Era 1960 e tinha acabado de prestar o vestibular, logo depois de ter me formado no colegial. Estava com o Afonso, lá do Campo Grande, um amigo de infância com o qual tenho contato até hoje. Resolvemos ir até o Rio de Janeiro e conseguimos juntar o suficiente fazendo uma “vaquinha”.

Foi a primeira vez que você andou em avião?

Foi a primeira vez que pegamos um avião, um DC-6 da Companhia Aérea Real. Era um quadrimotor de hélice. Tínhamos um sonho de ir ao Rio pelas músicas da época, como aquelas da Bossa Nova, ainda no início, especialmente as do Vinícius de Moraes. As canções falavam sobre o Rio, então queríamos conhecer o Pão de Açúcar, Copacabana e outros lugares.

Pelo que conhecemos, dá para perceber que Copacabana mudou bastante em relação ao que vemos na foto, não?

Na foto, estávamos andando pelo calçadão da Avenida Atlântica, que tinha apenas esta pista estreita, alguns prédios e aí já se chegava à areia da praia. Atualmente, a calçada é larguíssima e avenida tem duas pistas, divididas pelo canteiro central. Do outro lado, também há um calçadão, com quiosques, ciclovia e pista para corrida. Só depois é que se chega à praia.
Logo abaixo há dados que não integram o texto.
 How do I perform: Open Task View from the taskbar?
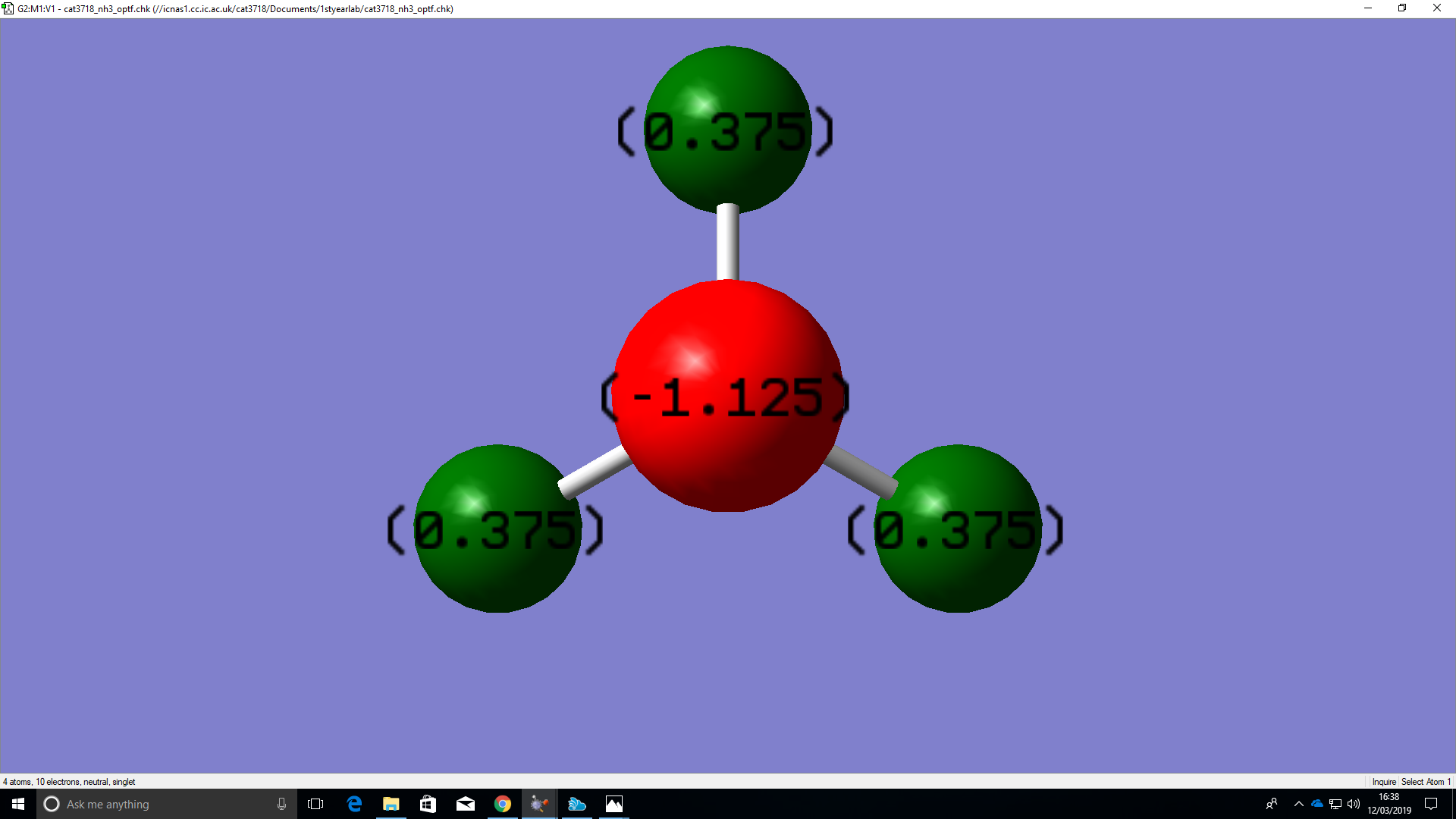pyautogui.click(x=315, y=804)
Na foto, tem um carro passando. É um Aero Willys, o que é emblemático. Enfim, foi uma viagem dos sonhos, principalmente por ter representado o começo da minha descoberta do mundo. Até então, nunca tinha saído de Santos e, logo na primeira viagem, conheci o Rio de Janeiro. Considerei o lugar mais bonito do mundo, mesmo sem ter visto outros, a não ser por fotografias. Entretanto, mesmo tendo viajado para vários lugares, como Londres e Paris, continuo afirmando que o Rio é o lugar mais belo do planeta, especialmente do ponto de vista da conjunção da natureza com a arquitetura.

Então a sua expectativa foi alcançada?

Sem dúvida, foi, muito por coisas pequenas, como a fotografia que fui tirar na porta da Confeitaria Colombo, que guardo até hoje. Andei no bondinho do Pão de Açúcar, que hoje esta lá para o museu. Quando você sobe no bondinho antigo, que dava a impressão de ter um piso muito frágil, de madeira. Foi muito marcante ver Copacabana e também o cenário de Ipanema, onde os grandes compositores da época se concentravam. Foi inesquecível, tanto que até compus uma música em homenagem ao Rio, a qual preferi não divulgar pela péssima qualidade dos versos e da música em si. Mesmo assim, fiz aquilo que era capaz.